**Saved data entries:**
::::::::

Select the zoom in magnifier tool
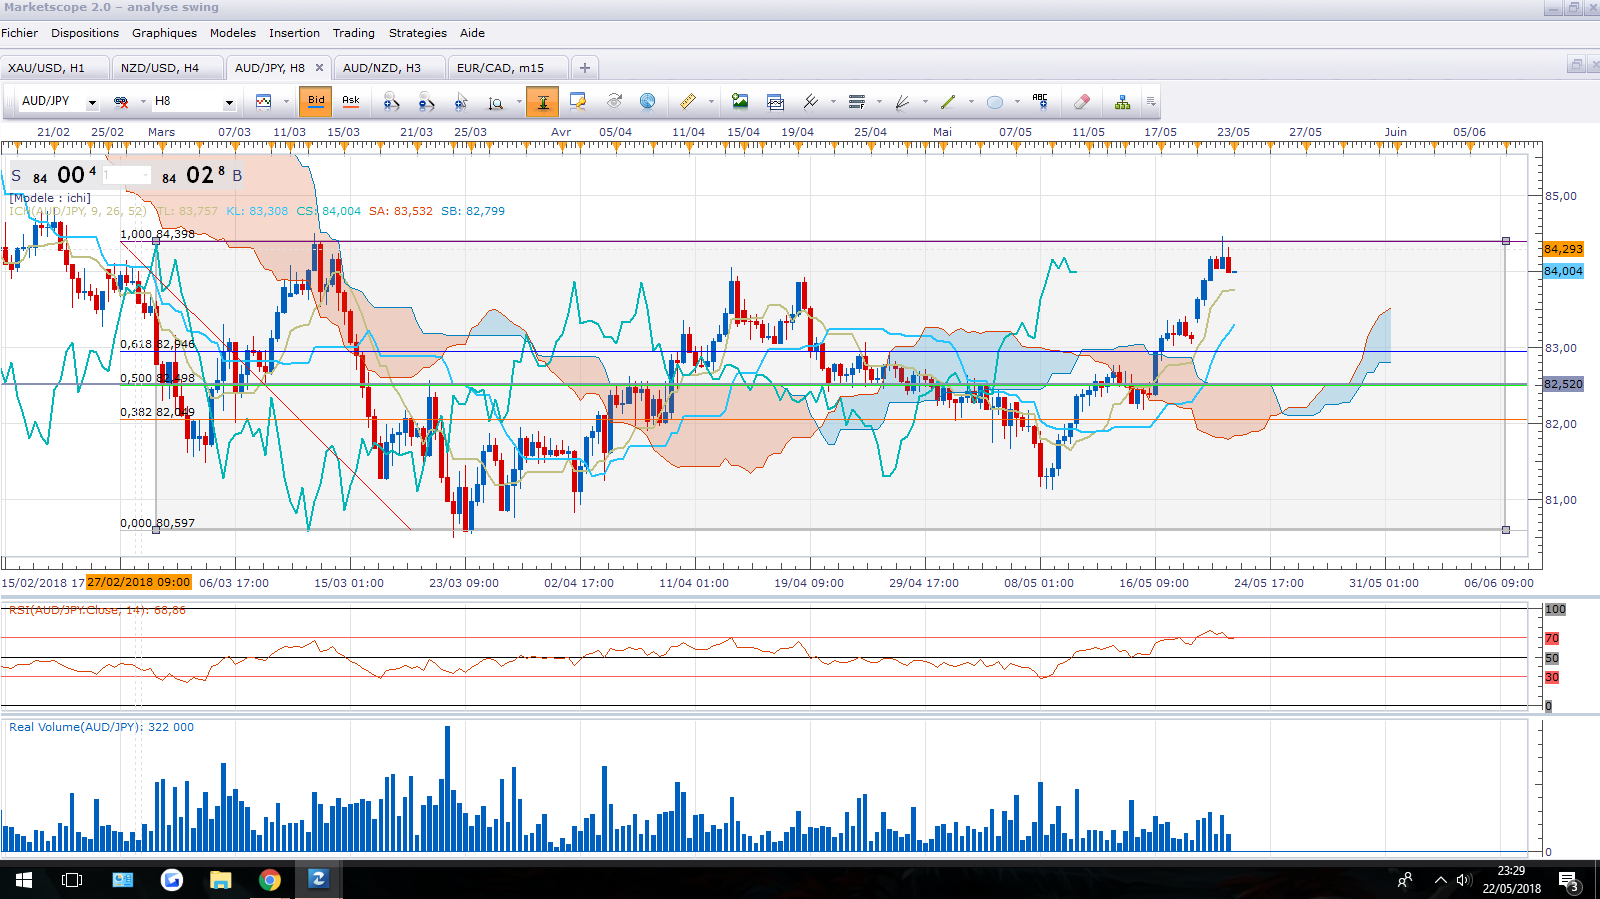The width and height of the screenshot is (1600, 899). tap(391, 102)
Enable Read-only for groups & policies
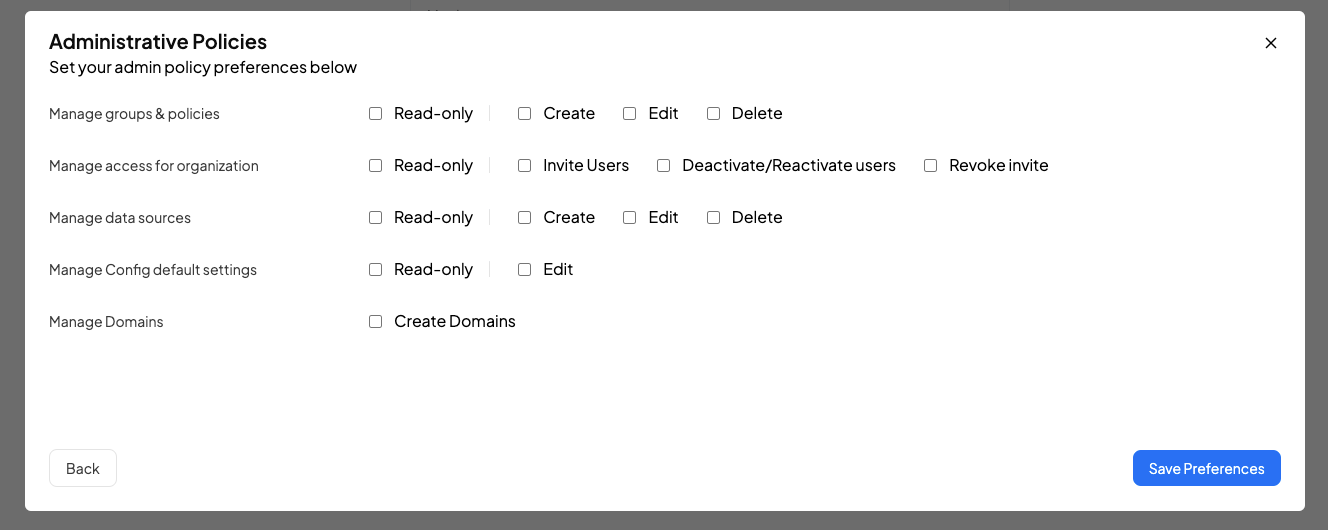 376,114

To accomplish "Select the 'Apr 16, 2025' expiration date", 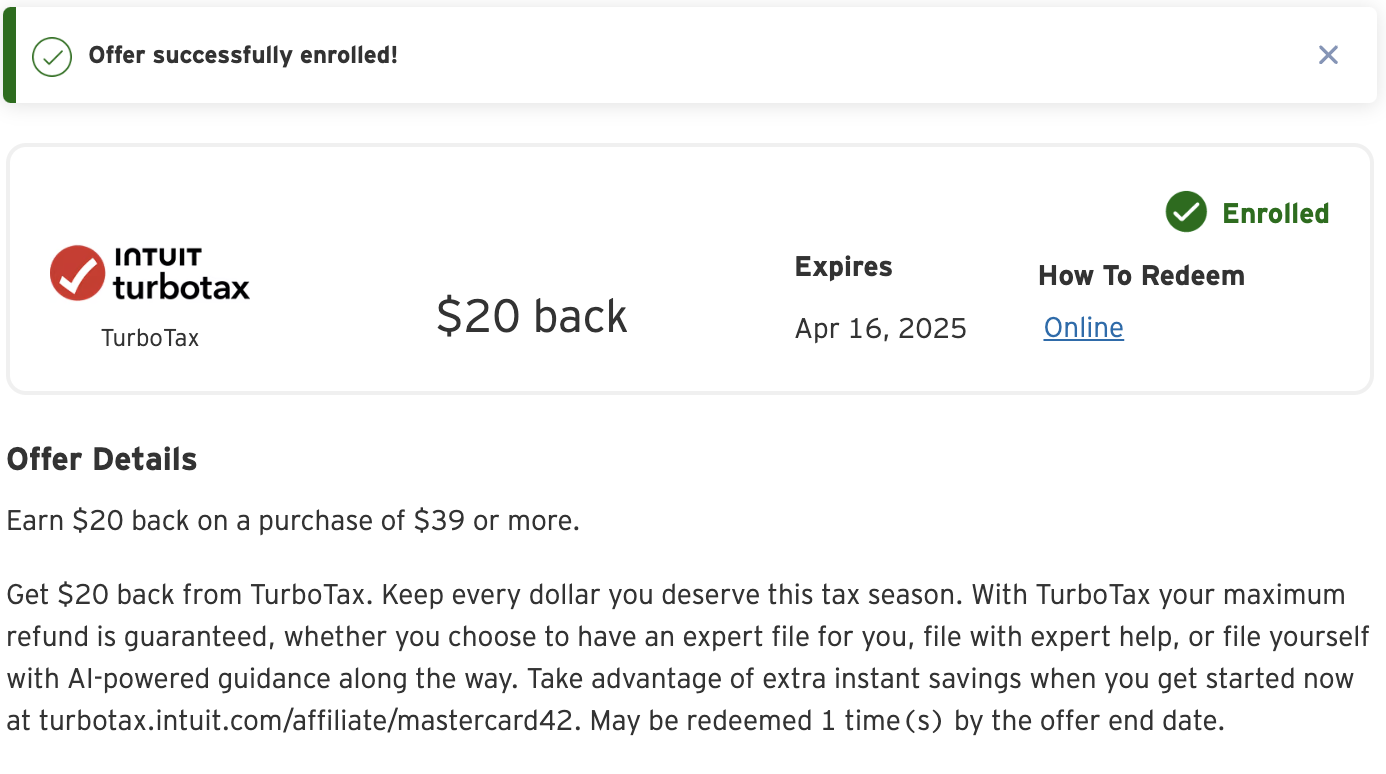I will pos(880,327).
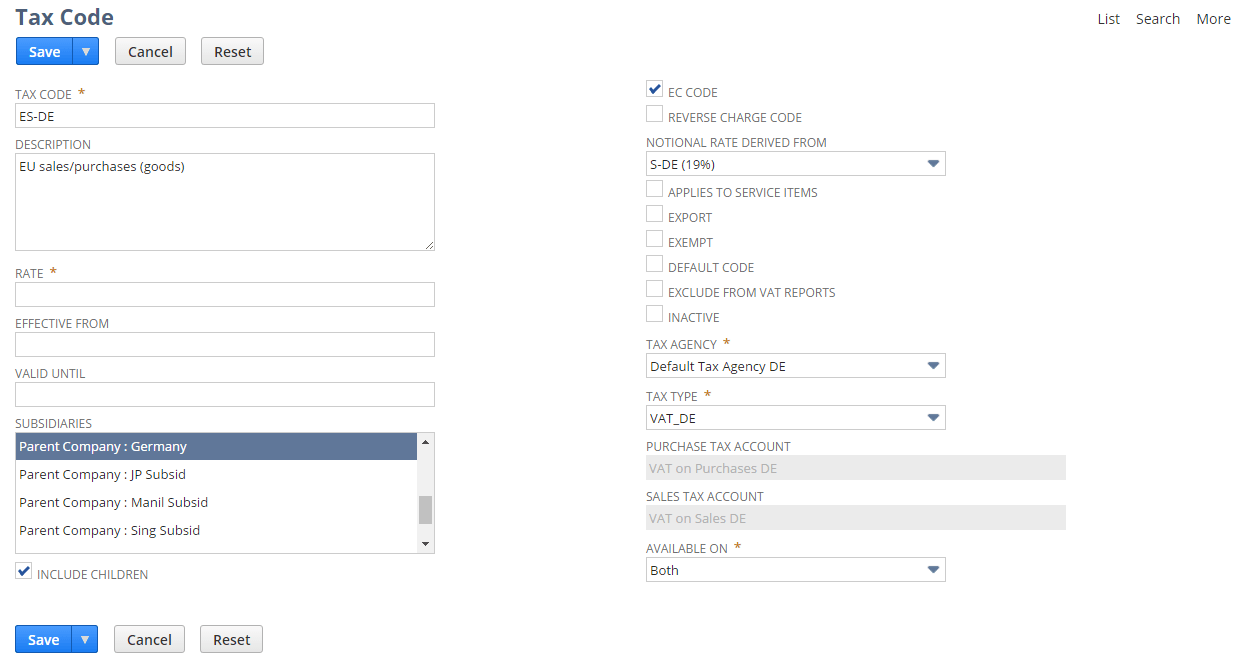Open the Available On dropdown
The height and width of the screenshot is (662, 1237).
pos(796,570)
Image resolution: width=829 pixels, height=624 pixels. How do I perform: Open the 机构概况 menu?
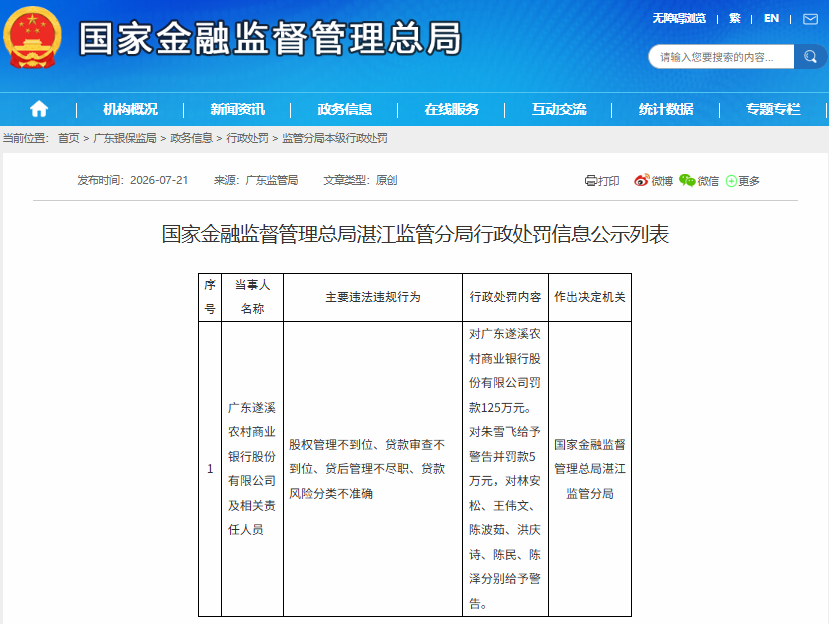click(130, 109)
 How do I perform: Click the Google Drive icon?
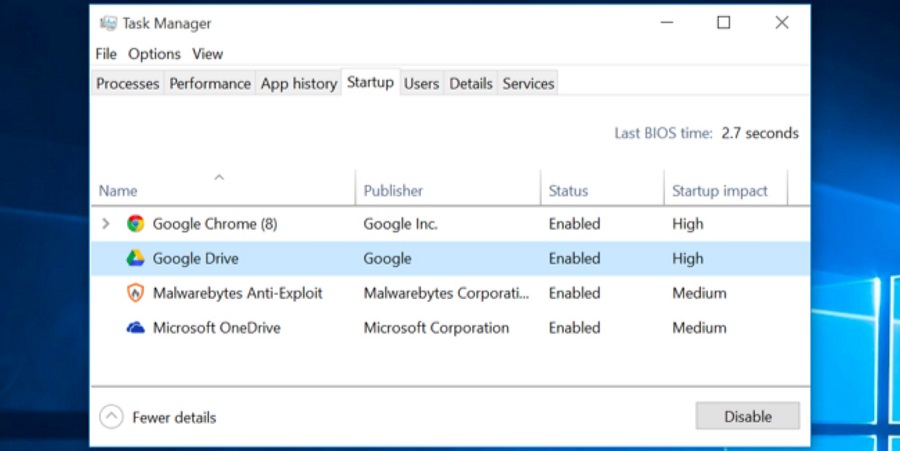click(x=135, y=259)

::::::::

In the records above, find the line that contains "Image resolution: width=829" and retype it and all lines after it exactly, leaving out any pictures.

**Result of the exercise:**
Image resolution: width=829 pixels, height=624 pixels. How do I perform: Open the 机构概况 menu?
click(130, 109)
 How do I perform: Click the Google Drive icon?
click(x=135, y=259)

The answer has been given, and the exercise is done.